As part of my job, I get to work with customers — when stuff isn’t going right. For MeetingPlace, I am the last line of defense. You can escalate no further. So usually when the case gets to me, its not good. Today, we had a classic case. Over the years, we have had trouble when our application runs on a box with other applications. Server applications tend to not interact well with each other. Most often you run server applications on their own box to prevent this type of stuff. We have moved to that in the past few years. Then sometimes customers want to install other software on our box for monitoring, administration or some other standard they have implemented. We usually say no because it leads to trouble.

So on this case today I got involved with, we had a major cable company having issues. Their servers kept hanging after a few minutes of runtime. Reboot the system all was fine. Restarting just our services would not correct the problem. I noticed that IIS was still processing simple files like images and HTML files but any ISAPI extensions, ASP pages, or other would hang IIS. Your browser would just sit there with the progress bar half loaded. Strange. I spent a lot of time verifying IIS and rebuilding parts of the configuration. Nothing. Then we noticed that the requests that were hung were not being logged in the IIS logs. Weird. After hours of verifying everything we could, we told the customer that its not our app but we don’t know what it is. Now what?

Since IIS was the issue, we opened a case with Microsoft. We got them a dump of IIS while it was hung. They cross-referenced the stack trace with their magic database and found a match with a fix that have previously published under KB #834010. We applied the fix and it work. Huh?

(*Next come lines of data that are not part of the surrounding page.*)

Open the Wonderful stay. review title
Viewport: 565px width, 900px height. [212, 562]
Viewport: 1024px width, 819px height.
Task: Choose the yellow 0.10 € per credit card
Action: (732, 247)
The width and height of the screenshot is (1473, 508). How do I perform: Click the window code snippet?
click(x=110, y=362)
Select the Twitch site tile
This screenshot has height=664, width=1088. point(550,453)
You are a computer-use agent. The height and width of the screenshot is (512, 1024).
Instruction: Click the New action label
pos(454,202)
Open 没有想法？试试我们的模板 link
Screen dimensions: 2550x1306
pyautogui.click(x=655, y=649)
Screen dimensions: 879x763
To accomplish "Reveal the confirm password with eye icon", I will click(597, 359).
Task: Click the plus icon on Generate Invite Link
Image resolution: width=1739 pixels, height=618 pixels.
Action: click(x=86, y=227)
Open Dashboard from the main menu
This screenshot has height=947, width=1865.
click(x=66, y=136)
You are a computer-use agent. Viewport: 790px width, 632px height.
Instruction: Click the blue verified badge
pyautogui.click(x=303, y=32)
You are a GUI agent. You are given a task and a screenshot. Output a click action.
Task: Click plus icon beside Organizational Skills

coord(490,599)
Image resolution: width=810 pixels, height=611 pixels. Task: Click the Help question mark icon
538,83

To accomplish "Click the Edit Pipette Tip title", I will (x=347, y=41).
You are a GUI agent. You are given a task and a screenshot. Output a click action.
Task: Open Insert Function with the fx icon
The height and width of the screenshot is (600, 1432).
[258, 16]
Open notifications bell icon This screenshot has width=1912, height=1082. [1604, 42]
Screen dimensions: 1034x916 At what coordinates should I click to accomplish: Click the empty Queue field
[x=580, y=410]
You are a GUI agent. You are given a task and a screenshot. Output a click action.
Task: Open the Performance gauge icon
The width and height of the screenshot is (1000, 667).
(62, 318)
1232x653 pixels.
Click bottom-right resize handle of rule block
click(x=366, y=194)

The customer noticed that the article referenced SiteScope as a product that cause Windows to exhibit this behavior. Turns out they are running SiteScope against our machine. When we initially started troubleshooting, we looked for any extra software on the box. Never thought to ask what software is accessing the box but isn’t installed directly on it! SiteScope his the remote registry APIs every 10-15 minutes and doing that causes this deadlock. Perfect explanation to the problem.

So 8 hours later, we had it solved. My favorite part of these cases is that we use MeetingPlace to fix MeetingPlace. For 8 hours, we had a virtual war room going where people would come and go and could access the console of the server as if they were sitting right in front of it. Painful and challenging but another problem solved — that I didn’t create!